I’ve always been fascinated by work songs – generally a cappella performances where the tempo governs (or is governed by) the pace of the labor. I first encountered these songs after high school while I was working on factory lines at liquor plants, table-making factories and a door-building facility.
These were sung, or sometimes hummed, in pace with the machinery. It is mesmerizing to participate in these songs, and that reverie is much needed when you spend 10 hours doing the same crap over and again. These songs are trance-inducing, like the hum of a beehive or the roar of an interstate.
The Shakers were known for their work songs, which celebrated such mundane tasks as sweeping. And ever since attending a performance of these Shaker work songs, I have yearned to write ones for woodworking.
Hand-tool woodworking has a rhythm that is absent in the roar of a planer or table saw. It is as regular as our hearts and our breathing.
The day I wrote this post, I was sawing up a bunch of red oak for a project and I tried to find a beat or a tune that corresponded with every stroke. I wanted something as transfixing as these work songs from 1966.
FolkStreams » Afro-American Work Songs in a Texas Prison.
I’m not talented enough.
Others are. At the last Fine Woodworking Live event, Joshua Klein at Mortise & Tenon Magazine taught the audience a work song he’d composed and managed to get the whole group of woodworkers singing along. It was impressive.

It was, for a moment, like being a freshman in college.
One of my most indelible memories from that year is the day after U2 released the album “The Joshua Tree” in 1987. As I was walking through the food line that day the entire staff was singing “With or Without You” in full harmony.
It left me with chicken skin – like the FolkStreams film – that I cannot shake.
Growing up in the same era as you did, i was fortunate to see U2 live, fantastic group even though Bono had recently fallen off a stage and broke his arm, he just had people from the audience come on stage to playthe guitar in his place.

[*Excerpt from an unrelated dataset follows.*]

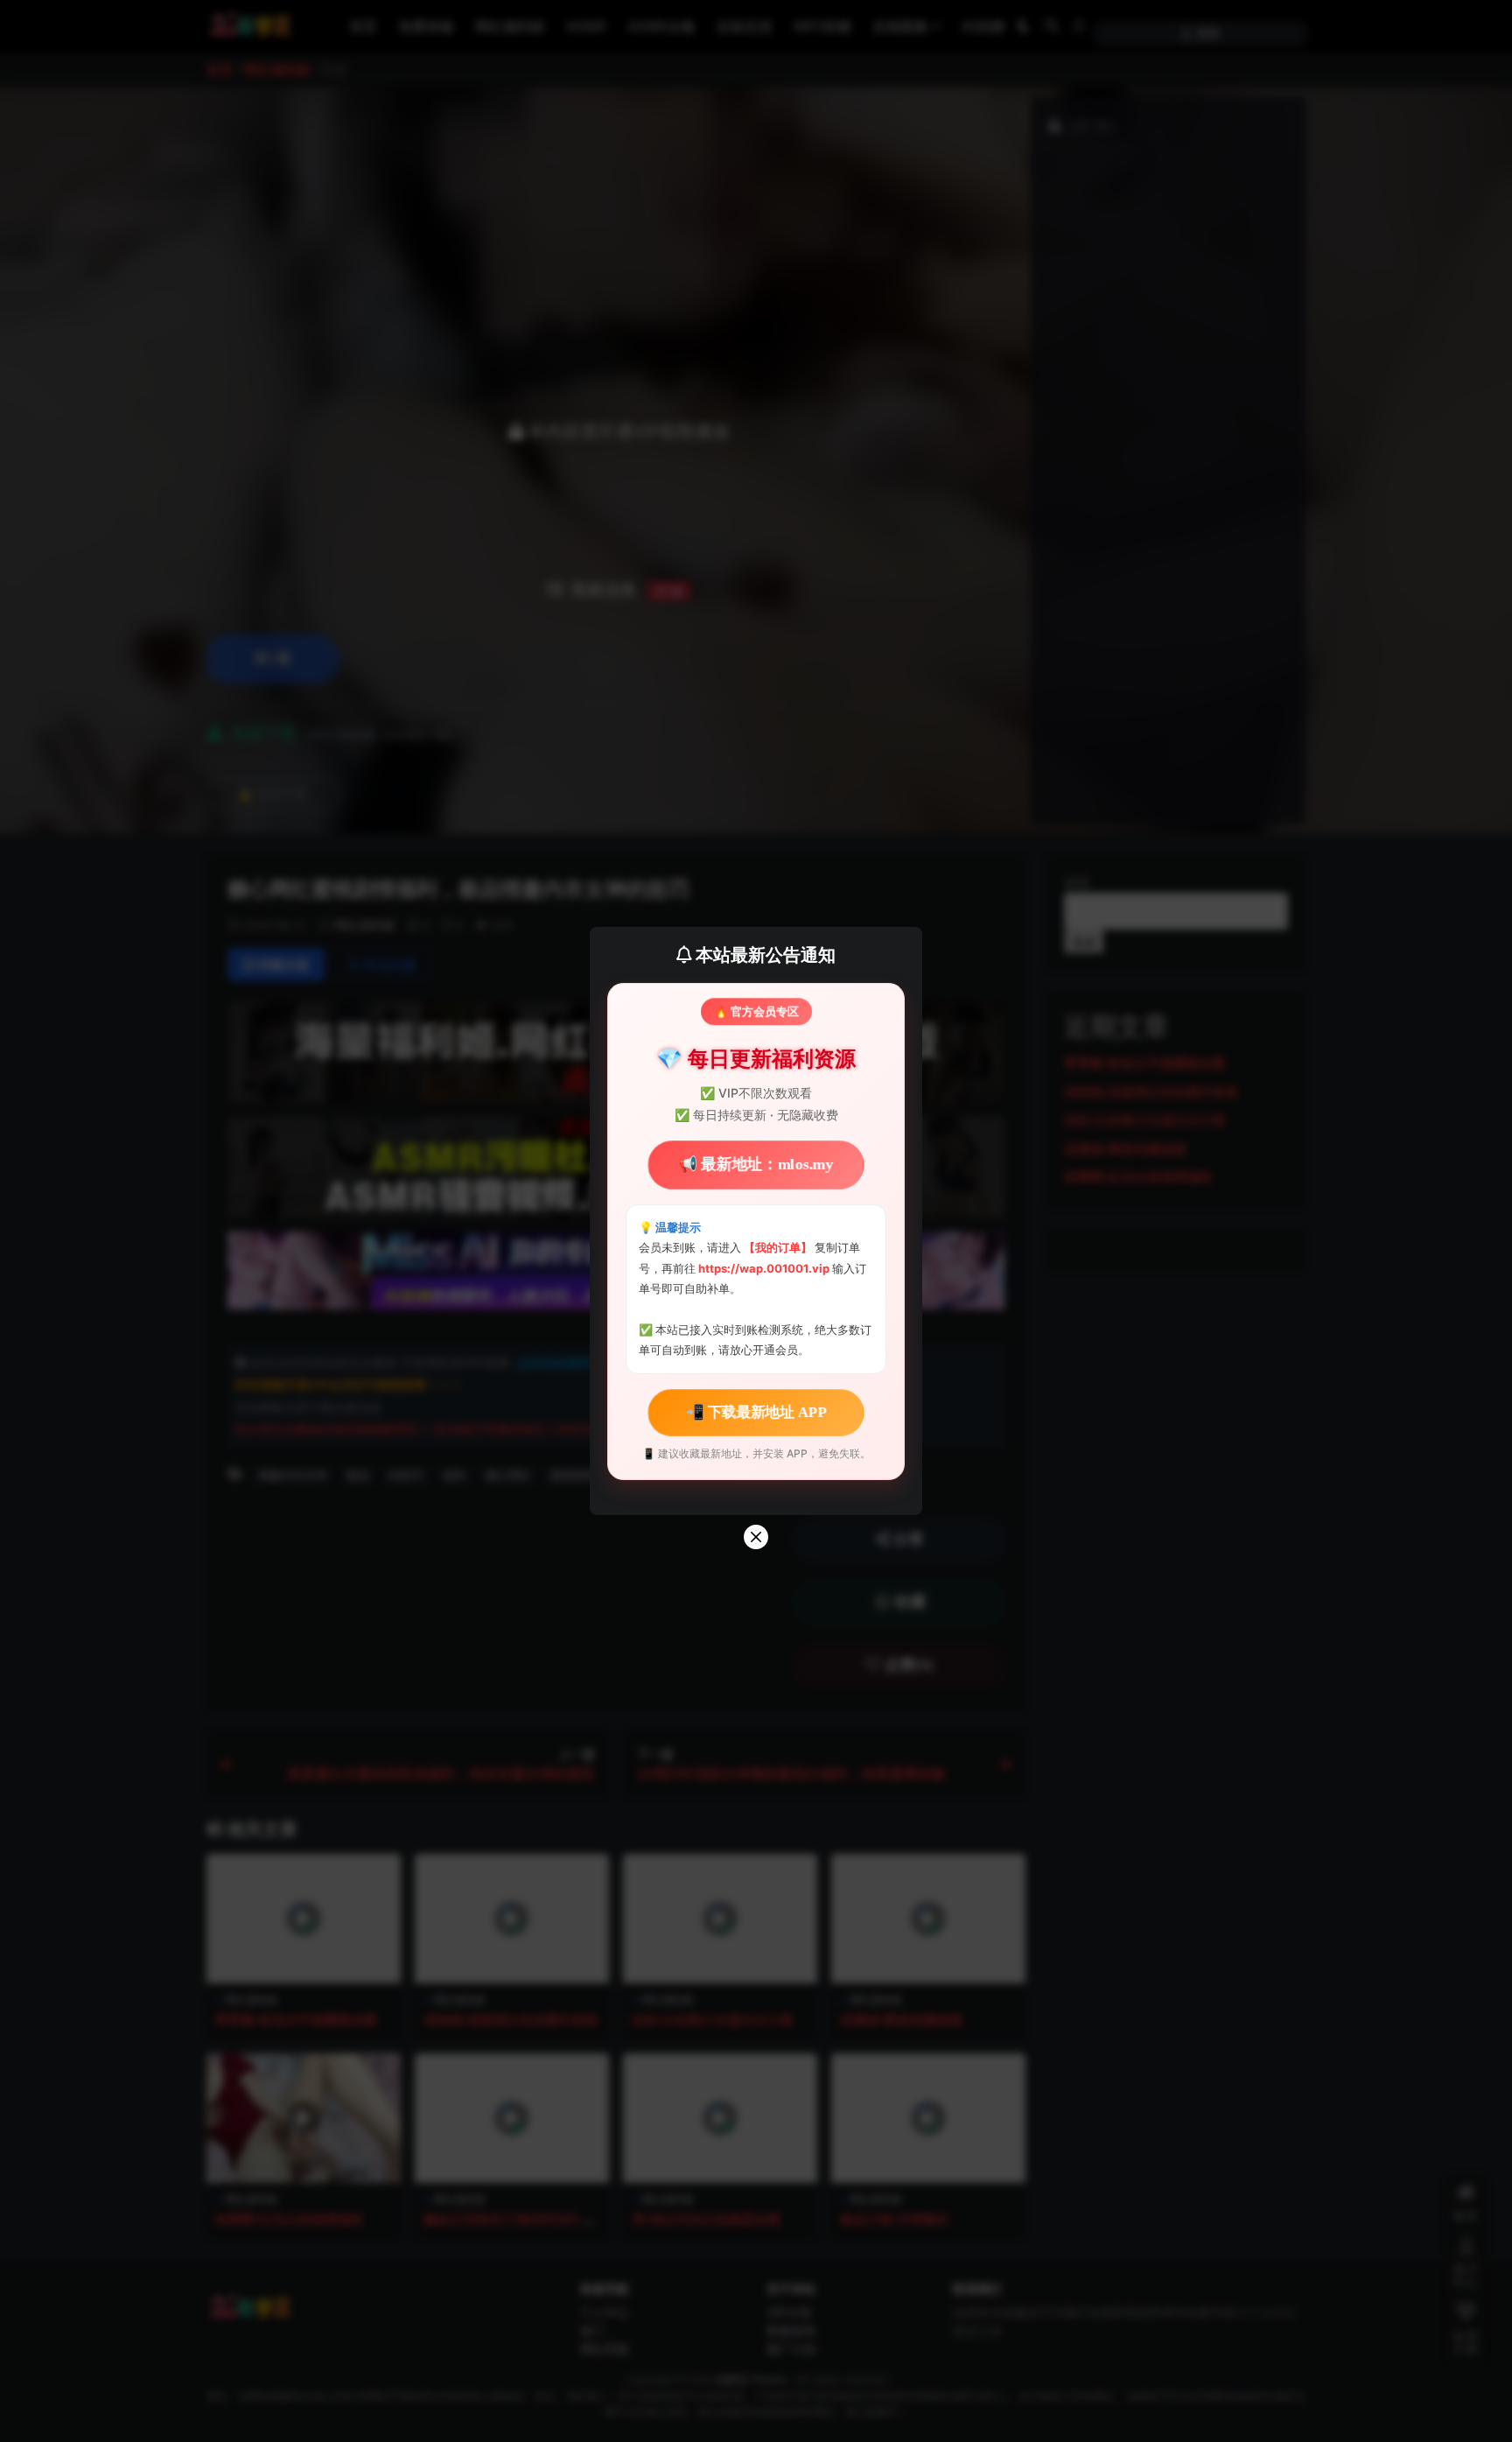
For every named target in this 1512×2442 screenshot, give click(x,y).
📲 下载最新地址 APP (756, 1412)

I was a big Springteen fanfrom 1979 on but I feel my favorite album/his best work was the Seeger sessions. His verion of some of those work songs was fantastic. I have started listening to more of this music, Woody Guthrie, groups such as Watchtower, Old crow medicine show,Ledbelly,all of the work/‘chaingang’ songs of long ago. Something about that musci that has meaning and a beat that allows you to accomplish your task at hand. My wife recently mentioned how the tool operators in her building, (she handles the social media and marketing for a manufacturer) blares the song black betty everyday. I told her to question them the originof that song and the time frame of when it was written. They were all blown away when they found that its just a cover version of the original by Ledbelly recorded in 1939. It just goes to show that everything remains the same, work to the classics from the 20’s or depression era, they need something to lift their heads up, so do we.
Sorry I have to add one. Today I listened to Israel kamakawiwe’ole’s version of “somewhere over the rainbow” while sawing. Awesome. And goes along with the work songs theme think.